Bolsonaro mostrou-se um cinturão de chumbo, mas seus candidatos nas duas
grandes cidades são náufragos vocacionados: Russomanno populista pelo consumidor
e Crivella tentando estrangular uma metrópole cosmopolita, com sua mediocridade
administrativa e rígidos princípios religiosos.
A
cidade onde vivo por amor passa por um perigoso momento de decadência. Algumas
pessoas talentosas já a deixaram ou se preparam para isso. A pandemia nos
atingiu em cheio.
Tenho
o hábito de documentar os moradores de rua do meu bairro, na esperança de reter
com as imagens os únicos rastros de sua passagem pelo mundo. Muitos
desapareceram e, no seu lugar, veio uma multidão: famílias inteiras com seus
animais domésticos e alguns trapos para cobrir a cama de papelão.
Nesta
eleição, em vez de discutir candidatos, conversei sobre programas com pessoas
que gostam e entendem do Rio. Minha expectativa inicial foi plenamente
satisfeita por eles: não é hora de partir, temos uma grande chance de encontrar
a vocação da cidade e de transformá-la numa das mais atraentes para viver no
planeta.
Bonita
e situada entre o mar e a Mata Atlântica, o Rio pode ser um lugar onde a
qualidade de vida e o respeito ao meio ambiente impulsionam a economia.
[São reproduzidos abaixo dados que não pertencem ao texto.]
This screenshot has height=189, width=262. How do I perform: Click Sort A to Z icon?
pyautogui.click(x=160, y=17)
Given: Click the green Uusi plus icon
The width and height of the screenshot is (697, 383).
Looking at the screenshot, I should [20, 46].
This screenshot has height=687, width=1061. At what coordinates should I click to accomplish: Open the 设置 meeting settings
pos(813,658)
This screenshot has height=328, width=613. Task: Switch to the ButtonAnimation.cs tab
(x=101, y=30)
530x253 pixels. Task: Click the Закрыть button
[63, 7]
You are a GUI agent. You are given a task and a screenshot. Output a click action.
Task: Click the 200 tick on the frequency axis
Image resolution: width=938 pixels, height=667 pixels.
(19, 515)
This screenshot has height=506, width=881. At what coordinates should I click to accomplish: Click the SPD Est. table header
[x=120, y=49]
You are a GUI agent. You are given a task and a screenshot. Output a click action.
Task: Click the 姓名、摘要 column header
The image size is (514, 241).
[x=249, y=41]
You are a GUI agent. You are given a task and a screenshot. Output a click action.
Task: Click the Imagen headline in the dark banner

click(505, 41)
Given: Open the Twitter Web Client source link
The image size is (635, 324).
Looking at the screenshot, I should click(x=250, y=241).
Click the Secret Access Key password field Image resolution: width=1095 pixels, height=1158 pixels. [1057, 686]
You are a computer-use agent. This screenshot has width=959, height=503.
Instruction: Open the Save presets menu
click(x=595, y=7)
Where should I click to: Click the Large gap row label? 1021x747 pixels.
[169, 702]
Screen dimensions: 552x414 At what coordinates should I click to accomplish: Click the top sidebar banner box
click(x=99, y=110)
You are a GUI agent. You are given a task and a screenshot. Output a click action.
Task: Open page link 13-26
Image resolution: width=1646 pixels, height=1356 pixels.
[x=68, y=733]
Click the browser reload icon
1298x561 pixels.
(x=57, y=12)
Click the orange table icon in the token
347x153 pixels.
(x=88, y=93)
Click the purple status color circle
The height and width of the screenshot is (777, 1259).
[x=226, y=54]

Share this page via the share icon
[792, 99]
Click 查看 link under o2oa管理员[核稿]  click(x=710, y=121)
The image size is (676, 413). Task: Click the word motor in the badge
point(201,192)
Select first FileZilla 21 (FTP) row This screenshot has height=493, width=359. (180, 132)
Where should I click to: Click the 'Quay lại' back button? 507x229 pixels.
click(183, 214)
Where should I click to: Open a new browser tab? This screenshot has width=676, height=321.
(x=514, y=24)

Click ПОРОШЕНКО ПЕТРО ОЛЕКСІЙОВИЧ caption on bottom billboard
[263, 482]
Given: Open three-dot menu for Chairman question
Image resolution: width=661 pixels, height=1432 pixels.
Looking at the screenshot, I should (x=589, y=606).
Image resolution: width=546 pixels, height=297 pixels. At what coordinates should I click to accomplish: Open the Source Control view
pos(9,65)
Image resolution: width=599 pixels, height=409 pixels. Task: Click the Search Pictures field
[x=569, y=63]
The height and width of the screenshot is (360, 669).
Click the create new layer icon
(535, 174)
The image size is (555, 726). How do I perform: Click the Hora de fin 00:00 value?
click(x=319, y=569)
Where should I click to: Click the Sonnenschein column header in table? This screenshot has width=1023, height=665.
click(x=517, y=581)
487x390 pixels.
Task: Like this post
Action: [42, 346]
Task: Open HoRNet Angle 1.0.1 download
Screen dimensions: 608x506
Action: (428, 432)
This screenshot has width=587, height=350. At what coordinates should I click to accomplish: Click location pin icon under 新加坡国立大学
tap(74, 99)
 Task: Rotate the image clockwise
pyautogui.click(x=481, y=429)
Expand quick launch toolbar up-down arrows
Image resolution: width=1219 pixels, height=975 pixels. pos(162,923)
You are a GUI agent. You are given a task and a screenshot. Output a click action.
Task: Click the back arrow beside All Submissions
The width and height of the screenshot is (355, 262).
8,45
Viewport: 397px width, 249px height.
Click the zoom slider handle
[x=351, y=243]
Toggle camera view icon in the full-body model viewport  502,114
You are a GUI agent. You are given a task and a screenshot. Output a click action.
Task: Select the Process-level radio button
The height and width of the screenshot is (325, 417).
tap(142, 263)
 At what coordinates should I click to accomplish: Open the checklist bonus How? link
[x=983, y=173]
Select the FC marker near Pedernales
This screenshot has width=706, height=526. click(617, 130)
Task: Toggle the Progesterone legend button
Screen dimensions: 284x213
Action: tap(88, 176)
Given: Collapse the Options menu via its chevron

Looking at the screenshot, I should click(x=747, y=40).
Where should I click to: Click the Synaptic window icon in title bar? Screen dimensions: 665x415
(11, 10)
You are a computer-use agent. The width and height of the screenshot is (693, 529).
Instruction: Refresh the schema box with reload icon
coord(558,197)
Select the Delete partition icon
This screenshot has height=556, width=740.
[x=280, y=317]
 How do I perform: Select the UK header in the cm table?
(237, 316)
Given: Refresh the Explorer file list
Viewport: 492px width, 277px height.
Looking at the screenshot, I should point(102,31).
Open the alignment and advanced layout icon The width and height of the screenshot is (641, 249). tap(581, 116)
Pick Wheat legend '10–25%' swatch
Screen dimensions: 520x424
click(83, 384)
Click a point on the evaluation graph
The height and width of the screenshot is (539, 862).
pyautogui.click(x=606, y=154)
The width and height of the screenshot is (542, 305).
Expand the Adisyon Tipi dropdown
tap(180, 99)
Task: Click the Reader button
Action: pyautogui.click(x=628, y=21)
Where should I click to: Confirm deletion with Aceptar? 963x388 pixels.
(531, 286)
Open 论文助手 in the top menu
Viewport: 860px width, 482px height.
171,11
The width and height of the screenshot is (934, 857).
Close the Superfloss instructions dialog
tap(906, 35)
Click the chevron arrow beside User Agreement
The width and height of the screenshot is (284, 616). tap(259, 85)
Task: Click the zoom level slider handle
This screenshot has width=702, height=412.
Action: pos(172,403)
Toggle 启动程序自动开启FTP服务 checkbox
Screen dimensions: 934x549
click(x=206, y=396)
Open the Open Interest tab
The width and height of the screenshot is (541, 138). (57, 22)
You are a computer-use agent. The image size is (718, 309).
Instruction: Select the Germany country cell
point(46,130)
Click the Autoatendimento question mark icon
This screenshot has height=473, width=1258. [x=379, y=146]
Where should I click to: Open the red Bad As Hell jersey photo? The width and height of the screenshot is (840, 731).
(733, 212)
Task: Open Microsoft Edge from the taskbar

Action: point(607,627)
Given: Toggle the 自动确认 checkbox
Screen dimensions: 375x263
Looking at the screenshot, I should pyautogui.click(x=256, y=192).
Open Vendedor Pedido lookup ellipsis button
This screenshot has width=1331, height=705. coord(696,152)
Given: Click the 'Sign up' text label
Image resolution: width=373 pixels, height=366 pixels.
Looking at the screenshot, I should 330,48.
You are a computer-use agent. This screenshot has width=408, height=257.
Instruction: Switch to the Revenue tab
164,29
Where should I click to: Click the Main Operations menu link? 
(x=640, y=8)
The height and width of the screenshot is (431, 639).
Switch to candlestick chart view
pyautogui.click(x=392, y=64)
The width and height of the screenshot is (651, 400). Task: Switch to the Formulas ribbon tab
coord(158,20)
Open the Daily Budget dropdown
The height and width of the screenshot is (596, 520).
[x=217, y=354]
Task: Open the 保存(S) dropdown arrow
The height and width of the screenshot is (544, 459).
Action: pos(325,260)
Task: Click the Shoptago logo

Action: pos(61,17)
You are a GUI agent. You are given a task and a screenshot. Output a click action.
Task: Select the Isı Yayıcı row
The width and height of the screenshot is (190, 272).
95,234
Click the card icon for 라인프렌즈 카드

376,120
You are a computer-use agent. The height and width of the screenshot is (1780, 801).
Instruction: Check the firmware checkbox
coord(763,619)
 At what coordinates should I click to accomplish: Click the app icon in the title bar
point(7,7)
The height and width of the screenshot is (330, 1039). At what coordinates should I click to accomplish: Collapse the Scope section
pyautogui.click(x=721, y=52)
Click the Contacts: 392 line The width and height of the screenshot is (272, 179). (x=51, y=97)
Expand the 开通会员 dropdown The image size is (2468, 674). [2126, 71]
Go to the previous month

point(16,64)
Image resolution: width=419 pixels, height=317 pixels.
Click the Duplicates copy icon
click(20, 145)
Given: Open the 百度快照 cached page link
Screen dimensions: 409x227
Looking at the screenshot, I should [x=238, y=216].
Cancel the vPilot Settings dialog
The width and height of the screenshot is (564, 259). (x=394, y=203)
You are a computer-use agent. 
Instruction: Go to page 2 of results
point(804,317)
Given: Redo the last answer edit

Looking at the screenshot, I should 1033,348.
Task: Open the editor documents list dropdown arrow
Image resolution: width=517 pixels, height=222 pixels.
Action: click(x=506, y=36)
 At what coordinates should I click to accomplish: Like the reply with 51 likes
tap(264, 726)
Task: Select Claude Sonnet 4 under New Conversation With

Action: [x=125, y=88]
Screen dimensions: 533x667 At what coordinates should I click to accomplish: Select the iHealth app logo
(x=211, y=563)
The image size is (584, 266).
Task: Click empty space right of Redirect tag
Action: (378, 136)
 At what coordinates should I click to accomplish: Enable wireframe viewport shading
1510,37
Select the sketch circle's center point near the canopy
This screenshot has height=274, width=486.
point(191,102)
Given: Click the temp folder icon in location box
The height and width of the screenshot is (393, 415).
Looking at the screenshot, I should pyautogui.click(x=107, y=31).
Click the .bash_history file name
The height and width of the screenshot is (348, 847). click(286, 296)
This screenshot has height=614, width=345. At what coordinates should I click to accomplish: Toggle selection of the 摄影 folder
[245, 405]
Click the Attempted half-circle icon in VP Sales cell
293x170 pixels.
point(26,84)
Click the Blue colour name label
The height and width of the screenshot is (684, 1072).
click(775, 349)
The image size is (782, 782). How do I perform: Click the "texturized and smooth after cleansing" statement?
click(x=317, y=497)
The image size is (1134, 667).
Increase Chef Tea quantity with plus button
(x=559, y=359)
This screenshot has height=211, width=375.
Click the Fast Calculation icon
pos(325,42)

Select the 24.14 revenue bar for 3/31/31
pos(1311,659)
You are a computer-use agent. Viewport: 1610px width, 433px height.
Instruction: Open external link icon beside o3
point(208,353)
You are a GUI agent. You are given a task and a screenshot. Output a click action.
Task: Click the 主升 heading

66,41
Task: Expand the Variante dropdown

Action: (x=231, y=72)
Quem
diz isso é Arminio Fraga, que conhece o mundo, o Rio e a economia.
Empresários
do turismo estão prontos para oferecer um calendário de eventos que ocupe o
ano, no pós-pandemia. De um carnaval mais bem explorado ao Rock in Rio, a
cidade pode fervilhar durante um ano inteiro. Quem diz isso é Roberto Medina,
que realizou, depois do carnaval, nosso maior espetáculo.
O
Rio é uma cidade de gente que estuda e pesquisa. Tem tudo para ser, além de
bonita, uma cidade inteligente. A Coppe/UFRJ já está avançando na busca das
ferramentas que permitam à cidade ser administrada com uma racionalidade jamais
vista, articulando políticas urbanas, sabendo o que pensam moradores das áreas
de intervenção.
Ser
dermos voz ao morro, toda a cidade vai cantar. Bastou uma conversa com Celso
Athayde para compreender que o quarto da população que vive nos morros já tem
seu próprio impulso. Ele seria multiplicado se as pessoas tivessem um endereço,
título de propriedade, orientação arquitetônica nas suas reformas, serviços
públicos e, sobretudo, saneamento.
Sei
que a esquerda condena o Novo Marco do Saneamento. Mas é a única esperança no horizonte
para vencer um atraso secular.
Aprendi
com Claudia Costin que a educação pode dar grandes passos porque já viveu
momentos melhores no Rio. E com a Dra. Margareth Dalcolmo que o próprio drama
da saúde pública, agravado pela pandemia, revelou inúmeros aspectos positivos
da cidade, na articulação público-privada, nas iniciativas nos morros,
campanhas humanitárias na classe média.
O
Rio tem gente pensando seriamente no uso racional e democrático do solo. Gente
sonhando não só em transformar a cidade num centro de esportes aquáticos, mas
em abrir, com isso, oportunidades para milhares de crianças pobres.
O
fim de pandemias pode resultar em renascimento. A chegada de uma vacina eficaz
e segura nos trará uma chance de recomeçar em novas bases, explorar o potencial
que sempre esteve diante de nós e sistematicamente o destruímos nos últimos
anos.
E
teremos diante de nós um novo Plano Diretor.
Não
sei quem será o prefeito. Eduardo Paes foi o mais votado no primeiro turno. Ele
é sensível a todos os temas de reconstrução do Rio.
Fomos
adversários em 2008, jamais inimigos. Alguns colaboradores de nossa campanha
foram ajudá-lo em temas vitais para seu governo. Discordo dos rumos de seu
governo, da natureza de suas alianças, das concessões. Mas isso é outra
história.
Qualquer
prefeito que se disponha a canalizar essa imensa energia positiva que ainda
existe no Rio, sobretudo na euforia do pós-coronavírus, poderá conduzir a
cidade ao seu papel real no planeta.
As eleições municipais talvez tenham sido uma das mais discretas da história e, paradoxalmente, as que mais importância terão na história do Rio.